--- What is required ---
Go through the entries below line by line and count those containing "agent"; the answer is that count alone.
Exercise inputs START
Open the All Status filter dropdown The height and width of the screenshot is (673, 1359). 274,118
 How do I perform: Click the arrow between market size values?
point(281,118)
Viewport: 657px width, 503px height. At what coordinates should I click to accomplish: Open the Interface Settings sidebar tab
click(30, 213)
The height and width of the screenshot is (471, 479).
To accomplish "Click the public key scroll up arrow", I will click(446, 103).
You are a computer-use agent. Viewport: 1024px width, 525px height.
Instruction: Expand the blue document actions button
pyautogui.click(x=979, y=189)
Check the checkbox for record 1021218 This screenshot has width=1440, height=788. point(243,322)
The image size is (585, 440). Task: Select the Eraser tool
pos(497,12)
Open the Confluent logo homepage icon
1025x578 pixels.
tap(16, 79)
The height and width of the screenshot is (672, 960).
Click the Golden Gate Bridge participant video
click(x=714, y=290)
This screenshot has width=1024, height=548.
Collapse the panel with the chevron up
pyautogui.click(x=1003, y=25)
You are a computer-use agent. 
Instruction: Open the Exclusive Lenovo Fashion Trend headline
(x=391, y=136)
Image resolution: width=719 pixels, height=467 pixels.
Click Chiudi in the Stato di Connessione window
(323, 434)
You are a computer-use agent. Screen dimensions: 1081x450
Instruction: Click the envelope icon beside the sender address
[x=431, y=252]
Exercise inputs END
--- Expected answer ---
3